芦屋芸術|同人誌・現代詩・小説

亀に寄りそう

 昨夜は友達と夜六時過ぎに落ちあって阪神芦屋近辺の居酒屋で九時頃まで飲み、その足で近くのカラオケスナックで遊んだ。友達とは一回りくらい年が上なので、歌の傾向が違い、私の場合、戦後から七十年代くらいまでの昭和の歌。例えば、丸山圭子の「どうぞこのまま」や西島三重子の「池上線」などを歌った。

 帰宅すると日を越えて、翌日の午前一時に近かった。そういうわけで朝寝坊してしまった。起きたのは午前六時半。それから食事の用意、花瓶の水替え、気になっていた歯磨き粉などで汚れた洗面所の鏡をティシュペーパーで拭いて、庭掃除。もちろん、けさもカラスやスズメがご飯をお待ちかね。亀の池の側の六つの鉢植えで伸び放題になっていた雑草を抜き、花壇と鉢にホースではなくきょうはジョウロで水遣り。

 ここで手が止まった。土曜日なので一週間ぶりに亀の池の掃除をやらなければならないが、気力喪失。シャワーで汗を流して、パソコンの前に座ってしまった。

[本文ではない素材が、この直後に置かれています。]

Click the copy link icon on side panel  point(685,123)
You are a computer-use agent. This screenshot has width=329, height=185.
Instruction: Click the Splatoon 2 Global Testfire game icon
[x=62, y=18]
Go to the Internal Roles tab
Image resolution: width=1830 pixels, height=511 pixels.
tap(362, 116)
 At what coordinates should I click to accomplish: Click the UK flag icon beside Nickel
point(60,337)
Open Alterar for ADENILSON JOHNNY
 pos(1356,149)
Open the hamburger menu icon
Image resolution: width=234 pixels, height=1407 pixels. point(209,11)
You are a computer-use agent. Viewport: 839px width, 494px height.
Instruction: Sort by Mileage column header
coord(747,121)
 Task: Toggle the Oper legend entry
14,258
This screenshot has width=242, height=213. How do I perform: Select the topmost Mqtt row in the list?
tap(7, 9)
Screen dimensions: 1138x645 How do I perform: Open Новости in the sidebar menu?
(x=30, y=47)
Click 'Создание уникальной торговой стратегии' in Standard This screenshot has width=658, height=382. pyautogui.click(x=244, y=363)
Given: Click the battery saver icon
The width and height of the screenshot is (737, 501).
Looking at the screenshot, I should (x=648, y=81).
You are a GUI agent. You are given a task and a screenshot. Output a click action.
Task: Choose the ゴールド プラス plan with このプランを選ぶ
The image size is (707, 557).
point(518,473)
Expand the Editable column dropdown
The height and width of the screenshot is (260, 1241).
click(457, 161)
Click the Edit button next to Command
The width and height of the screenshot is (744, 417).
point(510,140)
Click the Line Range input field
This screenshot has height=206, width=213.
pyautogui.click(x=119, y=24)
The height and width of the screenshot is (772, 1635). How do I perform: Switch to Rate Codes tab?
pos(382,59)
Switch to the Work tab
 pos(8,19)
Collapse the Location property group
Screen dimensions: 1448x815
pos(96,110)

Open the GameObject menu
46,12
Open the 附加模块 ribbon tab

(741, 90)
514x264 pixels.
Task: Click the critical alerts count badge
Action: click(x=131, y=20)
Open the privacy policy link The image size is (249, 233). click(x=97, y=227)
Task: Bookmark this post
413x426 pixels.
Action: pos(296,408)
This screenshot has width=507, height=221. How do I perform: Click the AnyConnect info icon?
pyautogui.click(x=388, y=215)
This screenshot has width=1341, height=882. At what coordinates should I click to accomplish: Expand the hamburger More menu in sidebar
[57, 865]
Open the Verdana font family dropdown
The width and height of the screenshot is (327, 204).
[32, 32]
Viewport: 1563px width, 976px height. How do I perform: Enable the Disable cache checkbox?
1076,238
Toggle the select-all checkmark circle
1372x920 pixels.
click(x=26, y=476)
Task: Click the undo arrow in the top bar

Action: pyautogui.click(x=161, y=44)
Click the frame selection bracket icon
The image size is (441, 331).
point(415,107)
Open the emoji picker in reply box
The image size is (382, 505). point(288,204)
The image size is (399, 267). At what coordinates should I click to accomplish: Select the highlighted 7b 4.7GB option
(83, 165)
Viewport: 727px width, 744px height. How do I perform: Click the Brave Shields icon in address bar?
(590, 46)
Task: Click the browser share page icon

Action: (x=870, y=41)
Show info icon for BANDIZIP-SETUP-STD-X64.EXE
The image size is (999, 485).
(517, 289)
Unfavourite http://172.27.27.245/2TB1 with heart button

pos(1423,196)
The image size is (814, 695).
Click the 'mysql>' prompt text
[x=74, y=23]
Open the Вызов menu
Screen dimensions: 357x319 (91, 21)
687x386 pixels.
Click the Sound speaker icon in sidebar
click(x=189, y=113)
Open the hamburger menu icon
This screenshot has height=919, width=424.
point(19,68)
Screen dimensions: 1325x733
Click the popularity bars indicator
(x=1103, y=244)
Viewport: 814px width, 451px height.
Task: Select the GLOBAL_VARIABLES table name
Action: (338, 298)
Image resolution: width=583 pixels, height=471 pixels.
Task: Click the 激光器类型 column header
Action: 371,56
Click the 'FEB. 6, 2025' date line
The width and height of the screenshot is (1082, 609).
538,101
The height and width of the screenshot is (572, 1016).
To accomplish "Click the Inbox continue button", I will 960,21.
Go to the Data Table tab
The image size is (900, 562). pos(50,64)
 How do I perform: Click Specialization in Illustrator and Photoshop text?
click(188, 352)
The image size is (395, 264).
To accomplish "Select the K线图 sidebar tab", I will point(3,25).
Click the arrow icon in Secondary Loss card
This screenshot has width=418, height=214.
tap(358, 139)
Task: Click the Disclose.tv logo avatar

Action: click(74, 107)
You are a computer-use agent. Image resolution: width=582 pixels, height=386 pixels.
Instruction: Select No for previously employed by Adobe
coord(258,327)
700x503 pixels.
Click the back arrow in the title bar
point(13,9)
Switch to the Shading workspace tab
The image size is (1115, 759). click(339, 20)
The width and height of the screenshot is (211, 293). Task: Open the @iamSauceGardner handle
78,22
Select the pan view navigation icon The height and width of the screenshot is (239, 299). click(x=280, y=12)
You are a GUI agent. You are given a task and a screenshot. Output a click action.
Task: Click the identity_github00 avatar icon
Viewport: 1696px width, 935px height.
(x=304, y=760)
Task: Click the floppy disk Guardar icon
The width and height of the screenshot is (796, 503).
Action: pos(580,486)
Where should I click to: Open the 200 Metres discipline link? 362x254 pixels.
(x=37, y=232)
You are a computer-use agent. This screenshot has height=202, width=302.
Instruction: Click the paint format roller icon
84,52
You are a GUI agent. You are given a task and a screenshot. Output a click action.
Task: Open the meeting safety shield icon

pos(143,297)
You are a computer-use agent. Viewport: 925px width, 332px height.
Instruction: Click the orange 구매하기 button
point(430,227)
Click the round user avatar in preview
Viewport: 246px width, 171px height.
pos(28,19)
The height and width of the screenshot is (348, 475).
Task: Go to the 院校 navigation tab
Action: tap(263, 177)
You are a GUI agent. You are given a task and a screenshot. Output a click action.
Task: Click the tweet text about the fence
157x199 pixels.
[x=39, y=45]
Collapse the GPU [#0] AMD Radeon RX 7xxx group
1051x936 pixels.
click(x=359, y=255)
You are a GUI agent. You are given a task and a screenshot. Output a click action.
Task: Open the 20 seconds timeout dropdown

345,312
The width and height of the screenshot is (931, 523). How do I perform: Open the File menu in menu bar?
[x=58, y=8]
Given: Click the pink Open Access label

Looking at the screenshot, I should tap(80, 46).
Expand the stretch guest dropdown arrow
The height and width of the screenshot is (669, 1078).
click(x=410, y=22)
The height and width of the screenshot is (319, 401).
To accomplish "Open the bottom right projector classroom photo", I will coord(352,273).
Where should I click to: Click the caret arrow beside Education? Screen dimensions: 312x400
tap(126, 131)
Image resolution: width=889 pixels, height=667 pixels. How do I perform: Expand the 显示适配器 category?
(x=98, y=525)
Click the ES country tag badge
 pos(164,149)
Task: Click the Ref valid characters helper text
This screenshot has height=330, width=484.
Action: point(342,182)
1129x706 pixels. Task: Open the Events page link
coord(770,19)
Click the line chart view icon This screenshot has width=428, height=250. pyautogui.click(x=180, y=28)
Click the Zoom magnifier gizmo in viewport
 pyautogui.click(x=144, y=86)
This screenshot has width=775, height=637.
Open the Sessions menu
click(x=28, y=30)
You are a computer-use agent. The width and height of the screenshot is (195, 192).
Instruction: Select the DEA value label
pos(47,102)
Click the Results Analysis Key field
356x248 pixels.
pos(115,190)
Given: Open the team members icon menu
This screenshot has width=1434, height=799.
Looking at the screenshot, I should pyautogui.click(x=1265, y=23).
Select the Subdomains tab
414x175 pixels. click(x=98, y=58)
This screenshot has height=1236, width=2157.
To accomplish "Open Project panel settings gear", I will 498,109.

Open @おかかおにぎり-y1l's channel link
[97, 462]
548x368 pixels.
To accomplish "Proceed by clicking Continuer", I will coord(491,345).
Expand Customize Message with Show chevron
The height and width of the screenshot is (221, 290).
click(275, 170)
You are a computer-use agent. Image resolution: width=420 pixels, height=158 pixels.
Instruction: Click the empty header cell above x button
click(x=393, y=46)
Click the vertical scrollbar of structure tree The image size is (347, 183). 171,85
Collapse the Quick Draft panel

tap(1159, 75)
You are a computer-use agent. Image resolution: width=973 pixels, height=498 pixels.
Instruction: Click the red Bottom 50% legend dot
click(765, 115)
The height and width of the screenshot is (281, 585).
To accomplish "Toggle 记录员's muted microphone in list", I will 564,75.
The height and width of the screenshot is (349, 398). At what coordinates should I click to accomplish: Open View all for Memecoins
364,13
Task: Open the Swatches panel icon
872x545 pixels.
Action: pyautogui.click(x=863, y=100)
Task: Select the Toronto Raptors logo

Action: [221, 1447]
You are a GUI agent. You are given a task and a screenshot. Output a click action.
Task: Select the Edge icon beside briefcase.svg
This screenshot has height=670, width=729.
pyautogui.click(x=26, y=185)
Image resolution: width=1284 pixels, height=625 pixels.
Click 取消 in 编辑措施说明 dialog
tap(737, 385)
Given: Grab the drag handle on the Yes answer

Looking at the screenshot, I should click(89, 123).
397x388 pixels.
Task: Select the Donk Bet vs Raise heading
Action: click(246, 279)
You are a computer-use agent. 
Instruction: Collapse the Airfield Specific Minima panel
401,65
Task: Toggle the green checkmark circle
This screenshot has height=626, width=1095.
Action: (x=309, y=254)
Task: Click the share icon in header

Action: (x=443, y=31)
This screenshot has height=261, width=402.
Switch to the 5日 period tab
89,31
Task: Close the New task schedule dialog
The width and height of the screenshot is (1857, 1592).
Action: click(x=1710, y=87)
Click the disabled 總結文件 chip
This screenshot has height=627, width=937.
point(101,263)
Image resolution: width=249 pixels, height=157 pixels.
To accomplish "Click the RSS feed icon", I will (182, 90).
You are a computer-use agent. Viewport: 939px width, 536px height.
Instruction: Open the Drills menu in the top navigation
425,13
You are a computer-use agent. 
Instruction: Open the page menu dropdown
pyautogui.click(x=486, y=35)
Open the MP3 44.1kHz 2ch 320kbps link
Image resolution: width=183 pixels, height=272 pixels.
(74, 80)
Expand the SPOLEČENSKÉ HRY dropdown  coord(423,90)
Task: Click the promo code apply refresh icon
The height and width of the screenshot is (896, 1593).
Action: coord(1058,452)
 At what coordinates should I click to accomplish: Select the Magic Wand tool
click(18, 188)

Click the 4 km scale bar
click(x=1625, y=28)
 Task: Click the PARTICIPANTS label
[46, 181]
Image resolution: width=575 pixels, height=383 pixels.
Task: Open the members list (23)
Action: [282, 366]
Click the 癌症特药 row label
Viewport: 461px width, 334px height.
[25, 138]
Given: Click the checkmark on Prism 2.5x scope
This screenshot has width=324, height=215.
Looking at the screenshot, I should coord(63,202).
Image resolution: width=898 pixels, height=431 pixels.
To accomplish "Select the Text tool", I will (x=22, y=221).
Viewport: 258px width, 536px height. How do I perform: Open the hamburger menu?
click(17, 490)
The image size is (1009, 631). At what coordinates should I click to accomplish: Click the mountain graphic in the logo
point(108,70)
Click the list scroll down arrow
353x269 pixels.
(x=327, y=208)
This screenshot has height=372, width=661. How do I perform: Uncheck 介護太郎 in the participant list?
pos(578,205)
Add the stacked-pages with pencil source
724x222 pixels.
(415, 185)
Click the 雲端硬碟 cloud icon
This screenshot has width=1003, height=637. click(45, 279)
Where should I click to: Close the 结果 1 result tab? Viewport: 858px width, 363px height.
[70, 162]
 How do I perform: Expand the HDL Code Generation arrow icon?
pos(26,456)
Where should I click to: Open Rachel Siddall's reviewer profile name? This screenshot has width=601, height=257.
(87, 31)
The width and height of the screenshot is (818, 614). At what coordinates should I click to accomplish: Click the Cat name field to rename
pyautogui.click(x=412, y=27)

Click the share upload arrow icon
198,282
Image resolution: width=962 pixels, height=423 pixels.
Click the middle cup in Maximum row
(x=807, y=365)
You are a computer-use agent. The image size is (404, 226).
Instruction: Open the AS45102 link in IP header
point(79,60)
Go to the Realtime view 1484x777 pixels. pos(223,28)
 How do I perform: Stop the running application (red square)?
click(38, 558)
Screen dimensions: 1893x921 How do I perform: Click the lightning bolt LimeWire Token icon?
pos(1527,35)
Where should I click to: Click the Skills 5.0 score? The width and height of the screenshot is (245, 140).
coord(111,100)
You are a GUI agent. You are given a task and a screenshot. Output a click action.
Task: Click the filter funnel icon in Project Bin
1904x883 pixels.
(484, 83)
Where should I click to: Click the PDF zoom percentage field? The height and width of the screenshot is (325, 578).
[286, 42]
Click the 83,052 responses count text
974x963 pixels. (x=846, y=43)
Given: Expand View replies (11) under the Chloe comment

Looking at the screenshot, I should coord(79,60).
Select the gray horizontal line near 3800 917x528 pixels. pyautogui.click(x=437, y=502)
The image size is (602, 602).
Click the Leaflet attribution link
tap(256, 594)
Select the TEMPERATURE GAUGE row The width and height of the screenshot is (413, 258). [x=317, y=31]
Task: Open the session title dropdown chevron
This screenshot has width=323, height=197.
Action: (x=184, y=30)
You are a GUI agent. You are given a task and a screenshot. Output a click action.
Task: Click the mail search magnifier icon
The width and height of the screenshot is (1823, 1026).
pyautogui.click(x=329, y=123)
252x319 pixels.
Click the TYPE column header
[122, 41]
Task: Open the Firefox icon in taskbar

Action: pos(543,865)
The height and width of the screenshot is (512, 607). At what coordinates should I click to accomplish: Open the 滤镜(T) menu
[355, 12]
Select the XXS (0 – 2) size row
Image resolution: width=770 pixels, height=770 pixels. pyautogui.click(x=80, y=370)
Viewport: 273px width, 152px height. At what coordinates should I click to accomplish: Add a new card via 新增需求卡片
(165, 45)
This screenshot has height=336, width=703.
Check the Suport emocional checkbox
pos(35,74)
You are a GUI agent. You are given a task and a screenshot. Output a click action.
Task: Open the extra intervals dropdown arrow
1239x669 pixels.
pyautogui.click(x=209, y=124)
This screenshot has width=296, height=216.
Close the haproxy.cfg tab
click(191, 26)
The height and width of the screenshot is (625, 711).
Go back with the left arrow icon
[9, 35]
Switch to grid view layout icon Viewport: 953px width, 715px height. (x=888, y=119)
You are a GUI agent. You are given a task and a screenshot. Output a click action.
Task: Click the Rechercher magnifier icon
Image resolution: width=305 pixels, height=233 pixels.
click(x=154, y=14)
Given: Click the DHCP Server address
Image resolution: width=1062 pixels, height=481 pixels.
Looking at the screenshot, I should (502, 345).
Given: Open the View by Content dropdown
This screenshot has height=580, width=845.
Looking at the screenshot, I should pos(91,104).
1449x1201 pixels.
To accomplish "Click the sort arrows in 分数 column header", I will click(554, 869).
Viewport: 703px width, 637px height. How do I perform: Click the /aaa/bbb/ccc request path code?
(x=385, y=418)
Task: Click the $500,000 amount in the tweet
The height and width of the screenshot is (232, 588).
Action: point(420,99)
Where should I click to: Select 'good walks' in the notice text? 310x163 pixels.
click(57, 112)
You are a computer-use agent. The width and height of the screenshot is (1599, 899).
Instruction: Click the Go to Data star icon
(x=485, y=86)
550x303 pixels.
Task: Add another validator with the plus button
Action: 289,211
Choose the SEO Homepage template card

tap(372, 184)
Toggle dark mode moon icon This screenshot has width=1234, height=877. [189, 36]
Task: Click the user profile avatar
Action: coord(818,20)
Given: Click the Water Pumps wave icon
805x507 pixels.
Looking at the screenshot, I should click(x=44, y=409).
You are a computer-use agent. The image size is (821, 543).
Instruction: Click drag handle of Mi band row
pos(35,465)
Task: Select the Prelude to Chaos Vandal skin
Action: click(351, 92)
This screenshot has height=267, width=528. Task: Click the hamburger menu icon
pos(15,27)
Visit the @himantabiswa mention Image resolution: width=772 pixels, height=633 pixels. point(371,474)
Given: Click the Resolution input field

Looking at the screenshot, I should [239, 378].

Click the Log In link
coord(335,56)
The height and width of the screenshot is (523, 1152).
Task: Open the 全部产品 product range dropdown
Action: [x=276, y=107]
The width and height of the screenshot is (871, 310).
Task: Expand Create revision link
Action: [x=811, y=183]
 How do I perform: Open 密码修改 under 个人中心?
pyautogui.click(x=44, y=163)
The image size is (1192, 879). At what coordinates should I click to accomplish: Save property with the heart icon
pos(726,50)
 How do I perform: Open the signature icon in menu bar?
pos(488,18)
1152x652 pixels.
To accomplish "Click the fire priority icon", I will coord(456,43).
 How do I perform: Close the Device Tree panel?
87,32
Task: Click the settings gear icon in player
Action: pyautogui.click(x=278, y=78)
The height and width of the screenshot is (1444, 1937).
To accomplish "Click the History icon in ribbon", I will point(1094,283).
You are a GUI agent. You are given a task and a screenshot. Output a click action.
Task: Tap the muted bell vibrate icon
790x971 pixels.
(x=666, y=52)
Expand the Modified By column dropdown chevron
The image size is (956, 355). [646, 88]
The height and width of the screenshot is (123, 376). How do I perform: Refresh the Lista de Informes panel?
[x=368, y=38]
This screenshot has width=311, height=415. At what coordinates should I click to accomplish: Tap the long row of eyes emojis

 だが気になって仕方なかった。亀が三十四年余り我が家で生活しているのも、言うまでもなく亀の寿命によるものであるが、私が彼の住環境や食生活、冬眠の準備などを常に配慮していたことも若干作用しているのではないか。早めの昼食を取り、芦屋浜を散歩しながら、帰ったら亀の池を掃除しよう、心にそう言いきかせていた。

 午後一時過ぎから亀の池を掃除した。掃除しているあいだ、亀は庭を嬉しそうに散歩している。亀より先には死ねない、私はそんなことを考えていた。

 

*写真は、掃除が終わって、私と遊ぶのも終わって、綺麗になった池に帰宅した亀。